In another milestone for the improving fortunes of the River Tyne's offshore industrial base, Enquest Producer, a 248m, 92,000tonne Floating Production Storage Offshore (FPSO) unit is the largest vessel to undergo work on the Tyne for 10 years.
She has been towed from Hamburg to Wallsend-based OGN for commissioning before being placed in Enquest's Alma/Galia development which is revitalising the Argyll oilfield. The work on the Tyne is expected to take 8 months and has created a number of jobs.
The vessel arrived under tow and without engines making it a challenging job for the Port of Tyne's team of Pilots.
Captain Mike Nicholson, Port of Tyne Harbour Master, said: “We have developed a good level of experience in handling FPSO’s but working with a ‘dead ship’ with no power always requires careful planning.
“Conditions have to be just right, the weather will be critical, we will need winds of force 4 or less with benign sea and swell. Three of our most senior Pilots will be employed to coordinate five tugs with a total pulling force of over 400 tonnes.”

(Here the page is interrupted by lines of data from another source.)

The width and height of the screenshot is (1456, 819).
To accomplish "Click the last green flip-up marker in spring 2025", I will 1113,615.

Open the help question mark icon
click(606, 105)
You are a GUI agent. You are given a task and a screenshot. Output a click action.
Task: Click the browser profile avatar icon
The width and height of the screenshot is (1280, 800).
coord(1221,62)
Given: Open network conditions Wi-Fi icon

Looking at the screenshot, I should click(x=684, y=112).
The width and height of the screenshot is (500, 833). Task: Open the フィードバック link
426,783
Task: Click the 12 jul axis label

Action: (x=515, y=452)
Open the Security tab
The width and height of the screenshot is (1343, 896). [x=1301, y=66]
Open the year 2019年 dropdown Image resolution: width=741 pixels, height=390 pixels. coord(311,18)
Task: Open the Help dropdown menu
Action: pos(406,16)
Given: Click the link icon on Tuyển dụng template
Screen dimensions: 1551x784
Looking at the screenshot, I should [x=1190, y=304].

Seven oil production wells and two water injection wells will be feeding crude to the EnQuest Producer, capable of processing 57,000 barrels per day and storing 625,000 barrels (almost 100 million litres) of crude oil. EnQuest Producer has been undergoing major modification and life extension work at the Hamburg shipyard of Blohm and Voss before being moved to the Tyne for completion.
Enquest Producer will be Located in the central North Sea, 310km south-east of Aberdeen, in water depth of approximately 80m.
Argyll was first discovered in 1971 and four years later was the first North Sea field to produce oil before being decommissioned twice over the subsequent decades.